La questione, più che politica, si fa psichiatrica e dunque è bene avvicinarsi guardinghi, usando le dovute cautele. Si parla qui dell’antica questione di come scendere dal carro del vincitore, se sia meglio farlo sgomitando, oppure se sia preferibile darsi alla fuga senza clamori, con modi liftati, ostentando la pacata ragionevolezza dei delusi. La faccenda è complicata dal fatto che il vincitore alla guida del suddetto carro non è vincitore per niente e, a parte una tornata elettorale pagata in contanti, ha perso sempre, e quasi ovunque. Ma insomma, le hostess che indicano nervosamente le uscite di sicurezza per chi vuole abbandonare il renzismo si sbracciano da tempo, basti ricordare i candidati sindaci Pd che pregavano Renzi di non andare a fare campagna elettorale per loro (Fassino a Torino), o che proclamavano gonfiando il petto “non sono renziano” (Sala a Milano).

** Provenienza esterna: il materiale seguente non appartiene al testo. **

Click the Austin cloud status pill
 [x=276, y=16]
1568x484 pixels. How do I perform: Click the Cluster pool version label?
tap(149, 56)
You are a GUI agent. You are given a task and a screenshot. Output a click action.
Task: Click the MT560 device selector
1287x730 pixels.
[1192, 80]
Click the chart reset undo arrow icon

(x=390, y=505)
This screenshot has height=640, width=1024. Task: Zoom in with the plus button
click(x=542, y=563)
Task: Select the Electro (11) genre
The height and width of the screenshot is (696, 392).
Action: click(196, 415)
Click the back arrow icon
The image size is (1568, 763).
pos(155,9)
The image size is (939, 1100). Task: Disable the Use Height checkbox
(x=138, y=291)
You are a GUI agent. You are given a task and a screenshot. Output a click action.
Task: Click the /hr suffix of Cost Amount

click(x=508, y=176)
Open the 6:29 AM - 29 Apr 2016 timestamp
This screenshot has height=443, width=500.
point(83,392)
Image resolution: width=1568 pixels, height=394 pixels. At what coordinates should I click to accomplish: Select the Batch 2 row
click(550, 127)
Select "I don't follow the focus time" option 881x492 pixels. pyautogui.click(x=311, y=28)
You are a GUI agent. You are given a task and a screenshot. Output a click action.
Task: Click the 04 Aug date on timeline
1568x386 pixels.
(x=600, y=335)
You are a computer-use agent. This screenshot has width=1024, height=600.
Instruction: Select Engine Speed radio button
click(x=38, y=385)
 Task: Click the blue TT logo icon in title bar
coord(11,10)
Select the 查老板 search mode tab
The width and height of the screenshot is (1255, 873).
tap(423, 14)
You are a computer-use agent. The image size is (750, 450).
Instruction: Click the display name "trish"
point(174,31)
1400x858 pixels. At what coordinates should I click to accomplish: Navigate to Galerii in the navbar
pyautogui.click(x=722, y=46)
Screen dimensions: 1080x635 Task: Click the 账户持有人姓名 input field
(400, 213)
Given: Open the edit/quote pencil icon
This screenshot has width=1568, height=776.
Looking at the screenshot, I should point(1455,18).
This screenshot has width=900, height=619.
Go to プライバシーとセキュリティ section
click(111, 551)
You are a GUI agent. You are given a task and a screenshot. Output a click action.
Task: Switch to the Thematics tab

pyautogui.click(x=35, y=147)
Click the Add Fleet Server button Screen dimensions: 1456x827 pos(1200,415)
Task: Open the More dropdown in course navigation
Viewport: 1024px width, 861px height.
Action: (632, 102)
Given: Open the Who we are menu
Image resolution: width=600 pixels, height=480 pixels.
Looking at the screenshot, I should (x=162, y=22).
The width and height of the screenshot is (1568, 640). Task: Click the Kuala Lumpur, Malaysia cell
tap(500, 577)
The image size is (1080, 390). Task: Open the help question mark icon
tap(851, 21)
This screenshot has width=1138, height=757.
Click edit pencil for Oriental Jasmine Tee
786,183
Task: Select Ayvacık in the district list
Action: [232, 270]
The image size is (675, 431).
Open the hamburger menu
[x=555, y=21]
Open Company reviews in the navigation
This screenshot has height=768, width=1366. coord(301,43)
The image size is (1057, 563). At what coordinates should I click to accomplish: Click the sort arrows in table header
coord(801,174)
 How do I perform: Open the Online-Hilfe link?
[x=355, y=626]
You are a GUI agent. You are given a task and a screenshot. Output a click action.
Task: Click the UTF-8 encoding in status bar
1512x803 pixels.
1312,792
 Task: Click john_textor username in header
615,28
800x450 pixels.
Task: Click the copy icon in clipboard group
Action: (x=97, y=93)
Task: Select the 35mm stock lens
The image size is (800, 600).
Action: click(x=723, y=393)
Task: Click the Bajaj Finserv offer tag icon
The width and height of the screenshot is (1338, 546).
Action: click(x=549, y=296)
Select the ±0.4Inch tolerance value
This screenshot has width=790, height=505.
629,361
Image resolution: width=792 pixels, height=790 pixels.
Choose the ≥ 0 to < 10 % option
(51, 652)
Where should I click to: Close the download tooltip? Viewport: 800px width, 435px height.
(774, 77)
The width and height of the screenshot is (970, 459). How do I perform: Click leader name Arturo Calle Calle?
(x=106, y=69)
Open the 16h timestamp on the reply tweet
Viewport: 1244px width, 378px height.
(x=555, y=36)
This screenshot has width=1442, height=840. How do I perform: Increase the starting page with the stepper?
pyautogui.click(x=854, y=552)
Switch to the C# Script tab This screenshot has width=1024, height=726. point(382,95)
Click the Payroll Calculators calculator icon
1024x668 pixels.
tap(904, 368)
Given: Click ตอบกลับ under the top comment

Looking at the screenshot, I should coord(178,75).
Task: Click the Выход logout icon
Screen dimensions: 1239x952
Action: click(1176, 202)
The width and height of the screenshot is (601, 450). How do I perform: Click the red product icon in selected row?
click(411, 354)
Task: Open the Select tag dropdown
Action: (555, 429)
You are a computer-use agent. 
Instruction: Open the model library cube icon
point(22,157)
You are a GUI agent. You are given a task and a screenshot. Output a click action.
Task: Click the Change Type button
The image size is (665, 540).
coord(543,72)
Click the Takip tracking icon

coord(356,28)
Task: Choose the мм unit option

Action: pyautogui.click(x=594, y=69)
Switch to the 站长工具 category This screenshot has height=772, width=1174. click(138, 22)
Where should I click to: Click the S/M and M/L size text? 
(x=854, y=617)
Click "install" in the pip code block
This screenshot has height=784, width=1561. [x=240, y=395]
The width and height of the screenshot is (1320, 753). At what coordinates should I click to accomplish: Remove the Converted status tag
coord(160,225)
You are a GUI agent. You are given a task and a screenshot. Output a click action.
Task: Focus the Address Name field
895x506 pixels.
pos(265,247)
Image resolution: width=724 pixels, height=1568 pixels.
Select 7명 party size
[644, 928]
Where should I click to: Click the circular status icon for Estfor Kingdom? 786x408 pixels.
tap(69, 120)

Va bene, la faccenda del potente che perde aderenza e slitta di brutto quando non è più tanto potente è vecchia di secoli e millenni. Allo stesso tempo, è dovuta qualche prudenza. E se poi l’ex presunto vincitore perdente dovesse rivincere? Staccarsi dalla truppa senza farsi notare non basta, bisogna uscire dai ranghi pronti a ritornarci come se niente fosse se mai dovesse passare la tempesta e questo un po’ ridicolo tramonto renzista dovesse trasformarsi in una nuova alba radiosa. Sognare non costa niente.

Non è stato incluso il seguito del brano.